### Material for the task

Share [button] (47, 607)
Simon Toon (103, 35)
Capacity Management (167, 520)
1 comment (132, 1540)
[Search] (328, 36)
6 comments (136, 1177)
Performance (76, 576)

### What to work on
Set the whole listing down again so that it matches the original exactly.

### Output
Share [button] (47, 607)
Simon Toon (103, 35)
Capacity Management (167, 520)
1 comment (132, 1540)
[Search] (328, 36)
6 comments (136, 1177)
Performance (76, 576)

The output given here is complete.